* _Parts of the exercise_:
A. Copy out the passage of the password guessing utility write-up word for word, starting with "While taking an" and going on through "slightly more clever.".
B. Pick up the password guessing utility write-up after its last sentence and keep it going.

* _Extracted text_:

TPGU

A screenshot of the Targeted Password Guessing Utility attempts and outputs

Targeted Password Guessing Utility: A proof of concept project to better understand basic IR semantics and security.

While taking an information retrieval course in college, we briefly touched on the subject of lexical semantics. Lexical semantics basically boils down to creating a system that assesses the concept of a sentence, document, or other block of information, and compares it to the query that the user has made. During this time I was also taking a computer security course, where password guessing and other forms of malicious account access were discussed. What caught my eye with password guessing was the incredible simplicity of it, as the entire concept of the system is the brute force of an authentication system. While the most simplistic form of password guessing is simply trying passwords until it works, targeted password guessing is slightly more clever.

Targeted password guessing revolves around obtaining as much information about the target (in this case a user’s social media account), and using said data to create a list of passwords that have a higher probability of being correct, compared to the randomized brute force technique. With this idea in mind, I decided to create a proof of concept for an automated targeted password system. This utility uses a basic IR semantic system , paired with a web driver, to automatically scrape data, create a password list, and hopefully input the correctly guessed password on an account. Before I get any farther, I should note that I used this utility only on “dummy” accounts, made especially for this project by friends and family, with no real accounts tied to any real person. Furthermore, I will not be releasing the code for this project, as most of this project could be easily repurposed for less than ethical goals.

For the design of this utility, I created a modular system that consists of 3 discrete steps: (1)scraping the data from a social media site, (2)formatting, creating, and sorting the prospective password list, and finally (3)inputting the prospective passwords to the social media site. This modular system allows me to create new “drivers’’ for different social media sites, while the actual password creation code remains the same. Because I was cocky, I decided the best website to create drivers for would be Facebook. If you’re reading this with any web scraping experience, you’ll know how wrong I was with this choice.

* _Record excerpts_:

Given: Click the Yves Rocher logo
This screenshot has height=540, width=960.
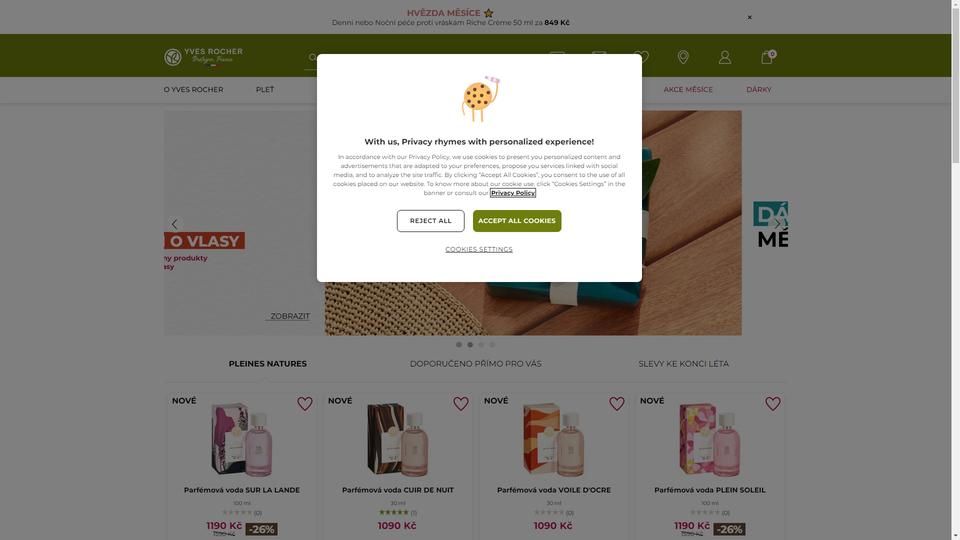Looking at the screenshot, I should (203, 56).
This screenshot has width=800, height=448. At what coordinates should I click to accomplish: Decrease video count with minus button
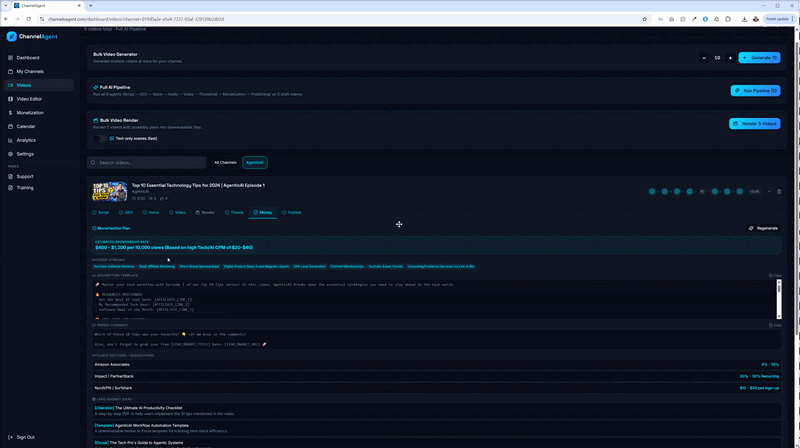point(704,58)
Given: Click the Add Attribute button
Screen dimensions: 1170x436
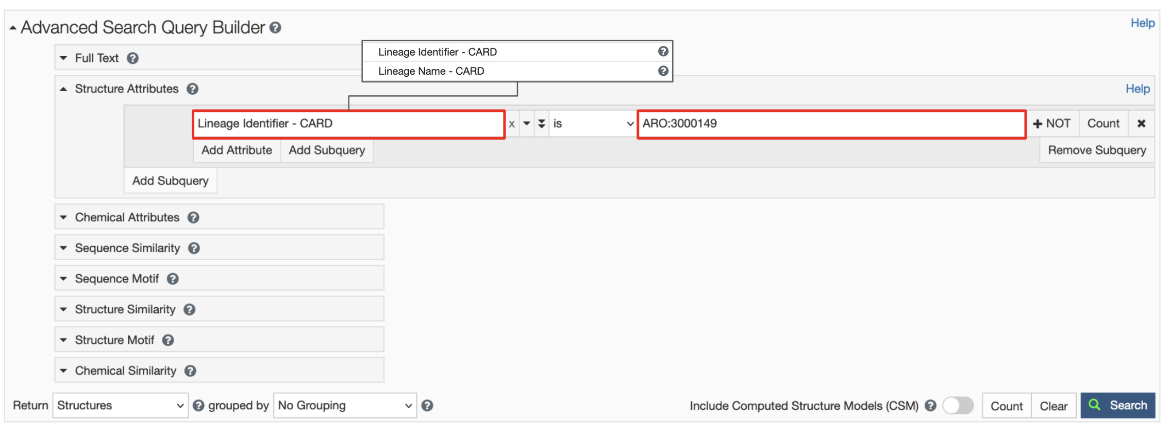Looking at the screenshot, I should tap(236, 150).
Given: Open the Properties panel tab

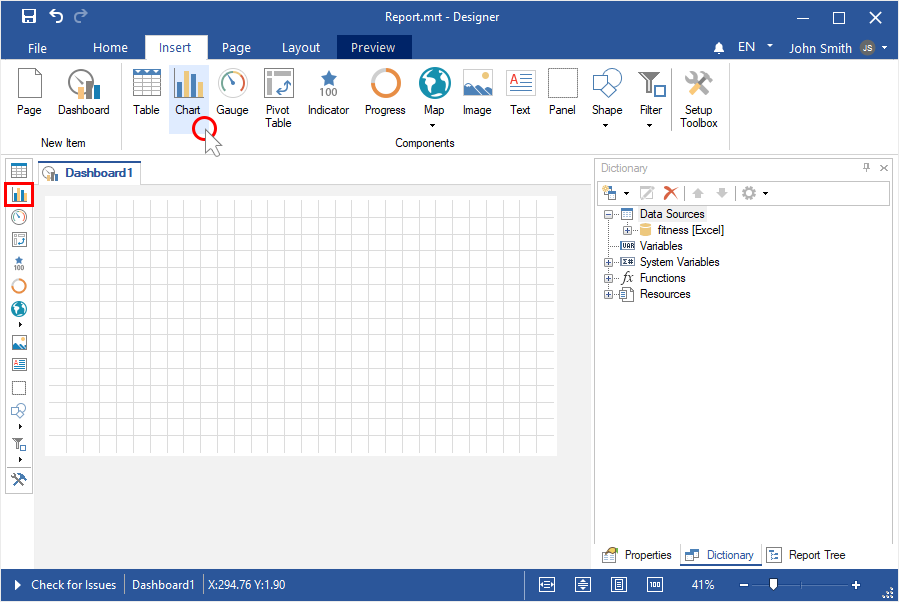Looking at the screenshot, I should (637, 555).
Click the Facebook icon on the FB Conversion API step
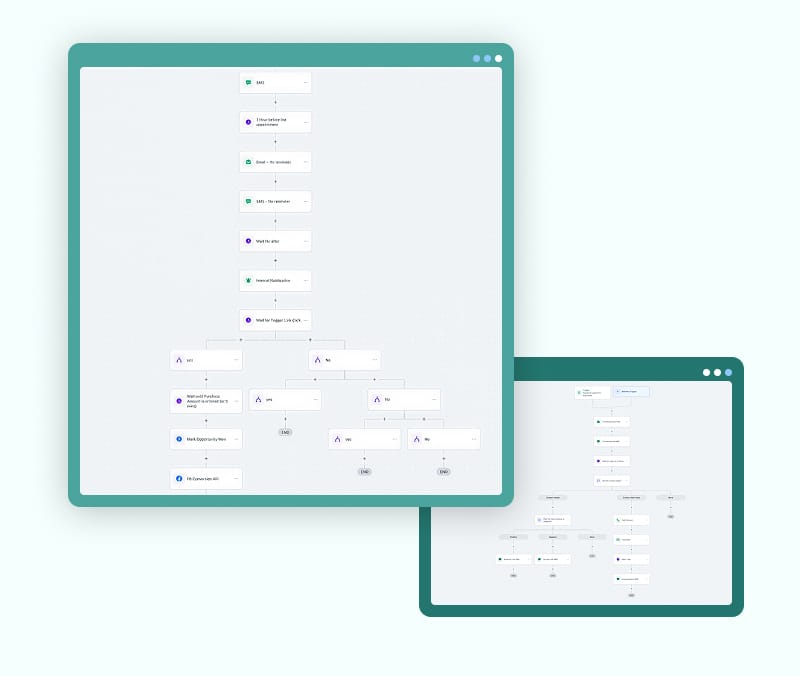This screenshot has width=800, height=676. (179, 479)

* _Answer set_:
A.
While taking an information retrieval course in college, we briefly touched on the subject of lexical semantics. Lexical semantics basically boils down to creating a system that assesses the concept of a sentence, document, or other block of information, and compares it to the query that the user has made. During this time I was also taking a computer security course, where password guessing and other forms of malicious account access were discussed. What caught my eye with password guessing was the incredible simplicity of it, as the entire concept of the system is the brute force of an authentication system. While the most simplistic form of password guessing is simply trying passwords until it works, targeted password guessing is slightly more clever.

B.
for the first module, I used Beautiful Soup with Selenium web driver to scrape the facebook page of the target account. This proved to be the hardest step, as facebook stepped up their security after the recent controversies surrounding them. As such, using the normal site proves very hard, as facebook has specifically ensured web scraping bots are sussed out via cursor tracking and a litany of other JavaScript libraries focusing on surveillance. Because of this system, I decided to use the old Facebook website, which is relegated to mobile and uses PHP in lieu of Javascript. Since many of the libraries facebook uses to track input is not ported to PHP, or not possible to port, bot checking is a non issue. What became an issue was the incredible spaghetti code that makes up the mobile version of the facebook website. Divs on top of divs with no real naming scheme that I could see became the norm, and most of my time on this project was spent trying to figure out if there was any form of static convention that I could latch onto to make my utility. Finally, after a large amount of time trying to find a reliable pattern to point beautiful soup and selenium at, I found the basis for the mobile pages. If there is any interest in this subject, I can write a different post just on the basics of the mobile facebook webpage system, but doing it here would be too much inside baseball for a project overview.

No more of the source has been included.